(Stored data entries)
==========
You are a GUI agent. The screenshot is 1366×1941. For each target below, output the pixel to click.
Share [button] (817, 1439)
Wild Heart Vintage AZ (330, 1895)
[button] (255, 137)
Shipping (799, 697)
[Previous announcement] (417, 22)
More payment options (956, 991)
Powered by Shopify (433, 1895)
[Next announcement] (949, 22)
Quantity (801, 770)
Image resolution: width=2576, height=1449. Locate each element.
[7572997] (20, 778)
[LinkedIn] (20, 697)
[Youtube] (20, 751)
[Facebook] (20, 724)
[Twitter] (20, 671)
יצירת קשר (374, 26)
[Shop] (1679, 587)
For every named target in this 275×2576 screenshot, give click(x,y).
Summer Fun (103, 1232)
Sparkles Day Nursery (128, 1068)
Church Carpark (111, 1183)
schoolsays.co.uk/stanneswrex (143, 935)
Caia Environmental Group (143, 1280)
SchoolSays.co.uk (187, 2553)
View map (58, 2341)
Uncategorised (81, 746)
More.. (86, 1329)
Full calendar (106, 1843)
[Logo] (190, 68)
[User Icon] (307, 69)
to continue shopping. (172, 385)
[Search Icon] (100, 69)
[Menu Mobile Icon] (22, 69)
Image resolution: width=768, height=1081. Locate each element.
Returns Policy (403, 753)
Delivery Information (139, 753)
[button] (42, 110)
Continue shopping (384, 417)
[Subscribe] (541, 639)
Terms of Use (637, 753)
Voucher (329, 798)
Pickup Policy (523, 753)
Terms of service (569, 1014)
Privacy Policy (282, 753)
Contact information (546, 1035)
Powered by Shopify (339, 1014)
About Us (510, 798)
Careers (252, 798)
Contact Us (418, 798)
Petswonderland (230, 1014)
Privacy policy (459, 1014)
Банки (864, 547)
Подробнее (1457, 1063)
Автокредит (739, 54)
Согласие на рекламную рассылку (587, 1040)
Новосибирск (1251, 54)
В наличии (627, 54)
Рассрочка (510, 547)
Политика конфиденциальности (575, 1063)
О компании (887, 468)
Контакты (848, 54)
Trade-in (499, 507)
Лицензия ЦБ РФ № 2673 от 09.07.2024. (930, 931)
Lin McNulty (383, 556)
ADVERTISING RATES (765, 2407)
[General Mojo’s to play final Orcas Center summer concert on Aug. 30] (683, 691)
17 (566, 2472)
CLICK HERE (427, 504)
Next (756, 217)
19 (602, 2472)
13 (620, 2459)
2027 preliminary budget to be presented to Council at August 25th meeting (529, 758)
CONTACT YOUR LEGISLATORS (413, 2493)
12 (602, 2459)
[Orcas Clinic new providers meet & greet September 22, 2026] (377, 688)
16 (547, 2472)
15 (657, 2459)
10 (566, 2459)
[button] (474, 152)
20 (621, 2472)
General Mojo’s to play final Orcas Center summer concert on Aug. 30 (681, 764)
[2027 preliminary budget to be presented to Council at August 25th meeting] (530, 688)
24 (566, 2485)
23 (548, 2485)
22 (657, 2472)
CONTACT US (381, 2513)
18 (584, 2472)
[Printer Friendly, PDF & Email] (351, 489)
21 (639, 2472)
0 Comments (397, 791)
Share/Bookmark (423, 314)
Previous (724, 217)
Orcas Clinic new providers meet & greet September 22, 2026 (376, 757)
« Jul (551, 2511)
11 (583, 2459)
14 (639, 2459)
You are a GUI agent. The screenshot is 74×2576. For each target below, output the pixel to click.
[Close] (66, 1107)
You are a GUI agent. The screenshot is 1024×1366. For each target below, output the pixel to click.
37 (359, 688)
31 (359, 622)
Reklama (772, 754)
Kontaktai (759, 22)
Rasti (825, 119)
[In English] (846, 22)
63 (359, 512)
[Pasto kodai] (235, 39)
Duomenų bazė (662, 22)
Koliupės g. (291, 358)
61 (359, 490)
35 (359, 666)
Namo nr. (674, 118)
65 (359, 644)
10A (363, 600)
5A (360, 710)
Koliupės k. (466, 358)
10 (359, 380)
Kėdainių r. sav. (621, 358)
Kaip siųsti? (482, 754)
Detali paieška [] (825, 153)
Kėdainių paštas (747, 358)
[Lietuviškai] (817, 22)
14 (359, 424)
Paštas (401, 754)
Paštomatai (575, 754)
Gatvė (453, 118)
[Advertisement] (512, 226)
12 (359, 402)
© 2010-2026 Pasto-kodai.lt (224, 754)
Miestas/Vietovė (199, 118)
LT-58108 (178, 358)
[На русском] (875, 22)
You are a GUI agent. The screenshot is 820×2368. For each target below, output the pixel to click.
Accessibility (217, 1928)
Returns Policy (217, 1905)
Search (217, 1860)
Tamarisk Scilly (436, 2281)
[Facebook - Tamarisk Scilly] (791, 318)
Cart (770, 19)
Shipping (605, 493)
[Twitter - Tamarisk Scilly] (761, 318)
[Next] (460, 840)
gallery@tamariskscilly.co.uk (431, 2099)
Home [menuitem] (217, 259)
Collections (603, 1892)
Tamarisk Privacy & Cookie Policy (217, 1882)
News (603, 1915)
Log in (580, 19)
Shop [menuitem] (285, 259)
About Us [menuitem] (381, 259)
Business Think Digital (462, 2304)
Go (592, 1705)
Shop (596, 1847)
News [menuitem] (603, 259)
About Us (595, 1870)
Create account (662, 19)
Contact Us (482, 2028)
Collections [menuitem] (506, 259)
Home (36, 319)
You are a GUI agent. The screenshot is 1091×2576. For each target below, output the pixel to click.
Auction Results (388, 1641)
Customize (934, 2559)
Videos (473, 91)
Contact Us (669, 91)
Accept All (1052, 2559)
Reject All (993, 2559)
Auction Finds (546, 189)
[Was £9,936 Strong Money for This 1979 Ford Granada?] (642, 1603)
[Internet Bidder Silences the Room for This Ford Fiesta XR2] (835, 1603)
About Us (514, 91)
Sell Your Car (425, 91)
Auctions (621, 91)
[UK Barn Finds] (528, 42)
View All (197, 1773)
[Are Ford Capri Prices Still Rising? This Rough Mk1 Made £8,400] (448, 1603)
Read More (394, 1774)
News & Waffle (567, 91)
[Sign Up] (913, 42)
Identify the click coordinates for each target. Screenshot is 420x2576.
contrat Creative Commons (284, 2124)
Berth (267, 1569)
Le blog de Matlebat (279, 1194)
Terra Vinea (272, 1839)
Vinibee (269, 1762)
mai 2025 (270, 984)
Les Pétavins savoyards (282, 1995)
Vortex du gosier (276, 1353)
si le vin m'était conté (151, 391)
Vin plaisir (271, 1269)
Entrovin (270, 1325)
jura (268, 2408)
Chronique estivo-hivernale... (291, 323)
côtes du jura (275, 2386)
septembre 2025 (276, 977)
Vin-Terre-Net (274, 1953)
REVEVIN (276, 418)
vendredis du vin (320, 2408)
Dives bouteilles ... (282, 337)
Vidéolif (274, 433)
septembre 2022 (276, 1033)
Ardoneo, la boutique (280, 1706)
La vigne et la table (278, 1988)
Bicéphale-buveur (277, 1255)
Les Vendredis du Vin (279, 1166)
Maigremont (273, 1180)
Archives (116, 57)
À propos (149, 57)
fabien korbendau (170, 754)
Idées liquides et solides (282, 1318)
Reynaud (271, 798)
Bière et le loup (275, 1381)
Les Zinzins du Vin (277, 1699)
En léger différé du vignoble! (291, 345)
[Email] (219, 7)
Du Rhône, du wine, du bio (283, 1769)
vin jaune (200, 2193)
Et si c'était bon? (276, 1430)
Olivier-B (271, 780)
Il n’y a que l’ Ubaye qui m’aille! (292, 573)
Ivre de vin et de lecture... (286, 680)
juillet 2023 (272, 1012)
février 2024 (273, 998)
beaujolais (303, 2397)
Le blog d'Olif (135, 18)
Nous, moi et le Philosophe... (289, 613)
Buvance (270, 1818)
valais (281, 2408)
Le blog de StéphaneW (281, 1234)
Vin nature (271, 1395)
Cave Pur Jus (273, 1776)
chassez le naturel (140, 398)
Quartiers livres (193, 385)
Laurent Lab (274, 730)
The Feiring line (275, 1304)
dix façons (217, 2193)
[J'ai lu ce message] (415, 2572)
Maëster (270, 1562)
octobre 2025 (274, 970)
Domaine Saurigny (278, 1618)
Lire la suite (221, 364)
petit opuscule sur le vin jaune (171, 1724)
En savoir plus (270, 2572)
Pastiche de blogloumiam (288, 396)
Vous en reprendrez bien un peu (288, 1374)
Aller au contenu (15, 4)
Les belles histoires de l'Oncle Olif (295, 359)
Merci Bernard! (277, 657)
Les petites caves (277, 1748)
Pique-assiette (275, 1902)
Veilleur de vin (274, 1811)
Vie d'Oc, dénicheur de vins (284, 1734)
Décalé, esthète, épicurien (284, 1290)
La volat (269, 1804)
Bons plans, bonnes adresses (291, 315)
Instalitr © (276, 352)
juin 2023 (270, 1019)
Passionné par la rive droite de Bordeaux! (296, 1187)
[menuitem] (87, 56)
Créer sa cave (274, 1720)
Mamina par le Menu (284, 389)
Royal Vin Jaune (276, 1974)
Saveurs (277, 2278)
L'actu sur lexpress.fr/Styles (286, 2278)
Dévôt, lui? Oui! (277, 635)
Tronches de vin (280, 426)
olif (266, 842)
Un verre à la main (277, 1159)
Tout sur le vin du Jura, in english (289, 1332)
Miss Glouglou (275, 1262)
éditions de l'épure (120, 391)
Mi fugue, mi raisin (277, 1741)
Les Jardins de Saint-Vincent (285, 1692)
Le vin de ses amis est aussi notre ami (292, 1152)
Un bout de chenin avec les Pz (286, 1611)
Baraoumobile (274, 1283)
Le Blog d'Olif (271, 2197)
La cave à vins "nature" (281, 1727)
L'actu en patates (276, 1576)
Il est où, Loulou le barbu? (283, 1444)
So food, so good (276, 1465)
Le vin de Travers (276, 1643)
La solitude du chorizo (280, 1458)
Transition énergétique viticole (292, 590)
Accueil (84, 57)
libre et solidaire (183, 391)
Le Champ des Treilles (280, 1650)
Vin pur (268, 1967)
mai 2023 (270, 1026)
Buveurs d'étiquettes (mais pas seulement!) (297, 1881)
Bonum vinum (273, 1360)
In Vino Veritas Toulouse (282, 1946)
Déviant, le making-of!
==========
- [What the exercise asks]: What is needed is every line from the start of the entries through the line containing "[Youtube] (20, 751)", returned word for word and nothing else.

- [Your solution]:
You are a GUI agent. The screenshot is 1366×1941. For each target below, output the pixel to click.
Share [button] (817, 1439)
Wild Heart Vintage AZ (330, 1895)
[button] (255, 137)
Shipping (799, 697)
[Previous announcement] (417, 22)
More payment options (956, 991)
Powered by Shopify (433, 1895)
[Next announcement] (949, 22)
Quantity (801, 770)
Image resolution: width=2576, height=1449. Locate each element.
[7572997] (20, 778)
[LinkedIn] (20, 697)
[Youtube] (20, 751)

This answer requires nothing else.